Every Man for Himself by Beryl Bainbridge
Story about the Titanic published by Europa. I'm not familiar with the author, but I am familiar with the publisher so thought I'd give this one a try. "This remarkable, haunting tale reaffirms Bainbridge's lofty reputation as a consummate observer of the human condition" (from the book flap).
Shadow of Night by Deborah Harkness
Have I read A Discovery of Witches yet? No. But could I say no when the publisher pushed this ARC into my hands at ALA? Of course not! I did not know that the author is also a history professor at USC. Did you?

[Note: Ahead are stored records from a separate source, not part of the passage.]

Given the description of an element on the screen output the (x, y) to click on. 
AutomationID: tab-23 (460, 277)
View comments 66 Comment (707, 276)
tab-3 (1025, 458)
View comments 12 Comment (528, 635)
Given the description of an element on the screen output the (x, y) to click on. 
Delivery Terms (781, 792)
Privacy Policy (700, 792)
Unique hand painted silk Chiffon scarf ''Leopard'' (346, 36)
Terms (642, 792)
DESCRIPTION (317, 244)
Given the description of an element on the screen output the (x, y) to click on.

The House at Tyneford by Natasha Solomons
"Fans of Downton Abbey and Kate Morton's The Forgotten Garden will absolutely adore The House at Tyneford" (from the book cover). Do I need to explain why I picked this book up?
The Widow's Daughter by Nicholas Edlin
"Spellbinding Story of love, war, and betrayal" (from the back cover). The synopsis leads me to believe this debut novel will be a mystery and a love story of epic proportions. We'll see, won't we?
The Orphan Master by Jean Zimmerman
Described on the back of the book as a "gripping historical thriller set in seventeenth-century Manhattan." This was another ARC pushed into my hands by the publisher at ALA. I think they liked me at the Penguin booth!
The Round House by Louise Erdrich
A "riveting, exquisitely told story of a boy on the cusp of manhood who seeks justice and understanding in the wake of a terrible crime that upends and forever transforms his family" (from the back cover). I couldn't believe I actually got an ARC of this Erdrich book. This one shall happily join my collection of Louise Erdrich novels. Yes, I am an Erdrich fan.
Lost Memory of Skin by Russell Banks
I like what Michael Ondaatje has to say about Banks: "I trust his portrait of America more than any other - the burden of it, the need for it, the hell of it." This one sounds like noir which is not my favorite, but it was a lovely finished copy that the publisher gave to me so I thought I'd try it.
Intruder by C.J. Cherryh
Wonderful science fiction. This title is part of the Foreigner series. I bought this one for my husband, but I'm sure I'll be reading it too.
Summer and Bird by Katherine Catmull
"When their parents disappear in the middle of the night, a cryptic picture message from their mother leads young sisters Summer and Bird through a familiar gate and into the woods where the sad, electric song of a tiny patchwork bird draws them Down. In this ruined, frozen world of birds, their divided hearts will lead them in very different directions in a quest toward united goals: vanquish the ravenous, bird-swallowing Puppeteer and reveal the true heir to the swan queen's throne" (from the back cover). This is the only young reader/YA novel I picked up at ALA. The cover on this ARC is absolutely lovely. I would have picked it up for that alone, but the promise of a magical story makes it all the more appealing.
Phantoms on the Bookshelves by Jacques Bonnett
"Our personal libraries reveal our true nature. Far more than just places, they are living labyrinths of our innermost feelings" (from the book flap). Who doesn't like books about books? Well, some may not care for this category but I generally enjoy it. This is one of two non-fiction books I picked up at ALA.
Too Big to Know by David Weinberger
Weinberger can be described as a philosopher. He is also a Senior Researcher at Harvard University's Berkman Center for the Internet and Society. He is also the author of Everything is Miscellaneous. I attended his lecture, at ALA, on the concepts of knowledge ... and IT WAS AWESOME! Of course I stood in line to get a signed copy of Too Big to Know.